画面にヒビのはいったiPhoneをいじりながら焼き鳥をつまむ。
テレビでは夕方のニュース。隣国に出来たディズニーランドについて放送している。
開園と同時に嬉しそうになだれ込む人々。ミッキーとじゃれる太った女の服装は野暮ったくて、それはかの国が大して所得のない中間層でもこのようなレジャーを享受できるだけの経済力を手に入れたことを示していた。
場面が変わる。園内の水飲み場で汚れた足を洗う人々。昼食時に地べたに座り込んで弁当を食べる人々。「マナーの悪さが問題に…」というテロップ。
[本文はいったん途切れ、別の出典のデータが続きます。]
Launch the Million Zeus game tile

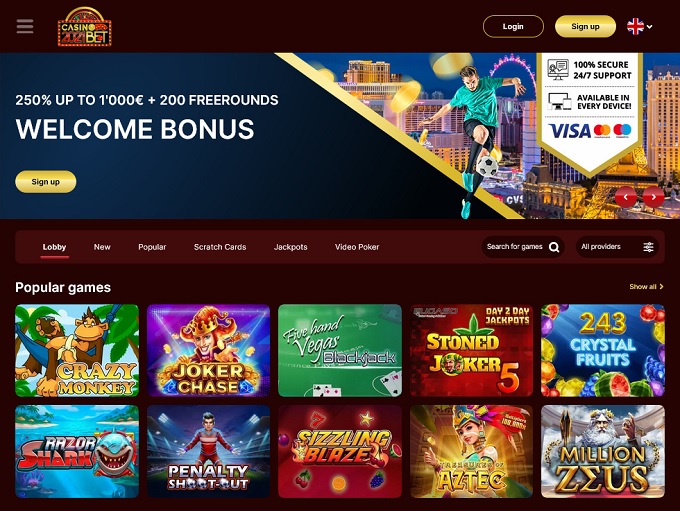[x=603, y=452]
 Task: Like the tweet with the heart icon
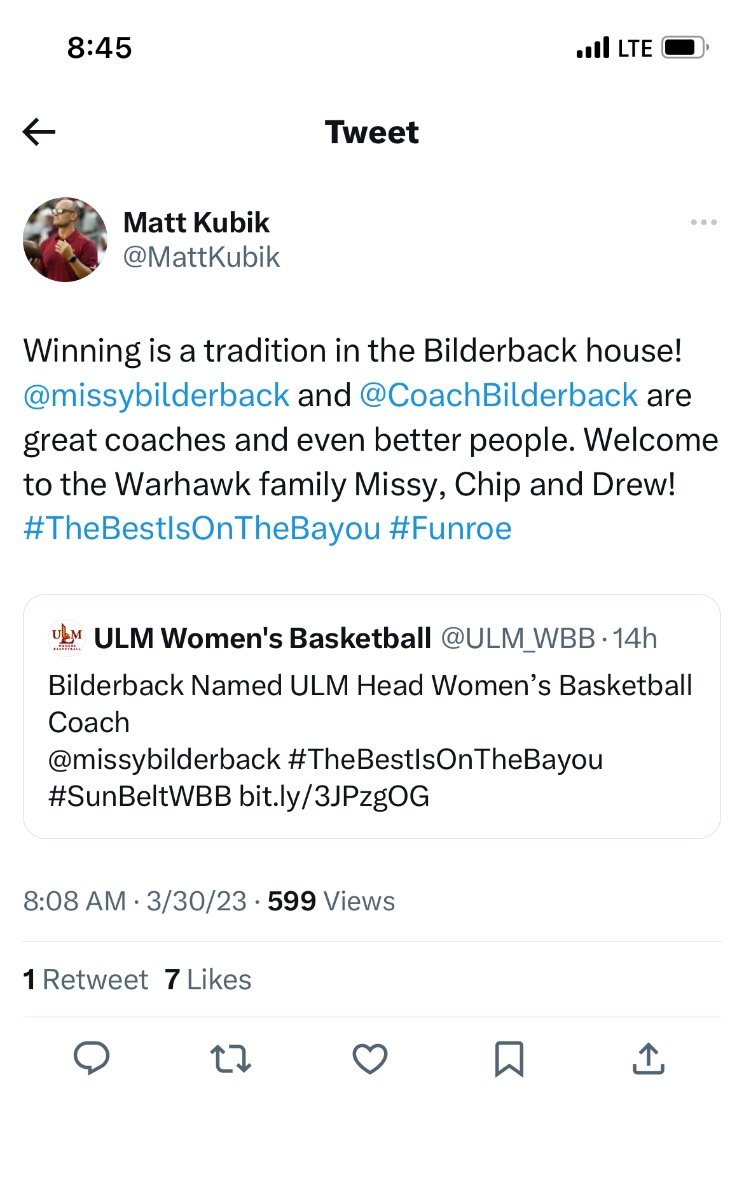370,1058
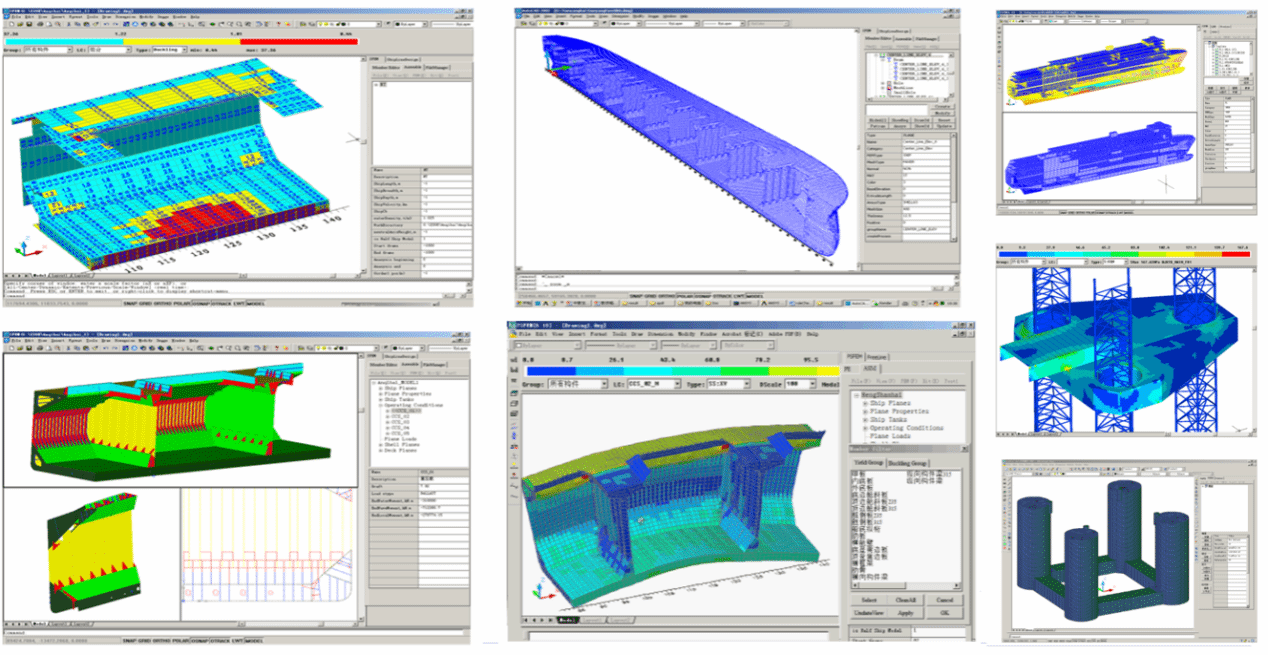Click the Model layout tab below the stress contour view
The width and height of the screenshot is (1268, 655).
(x=566, y=620)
だけれども最も醜悪なのは、わざわざ中国のテーマパークまで行って、中国人の“マナー”とやらに口出しする日本人の方だ。
他人の家に上がり込んで、「箸の持ち方がなってないですね」「味噌汁を飲むときの音がうるさいですね」と口をはさみ、「これだから◯◯家は…」という輩がいれば誰だってキチガイだと思うだろう。
日本はそういうキチガイじみた行動をとらなければ自尊心が保てないところまで落ちぶれてしまった。
ビールで焼き鳥を流し込もうとジョッキに口をつけると、隣の親父が「これだから中国人はなぁ!」とテレビに向かって悪態をついた。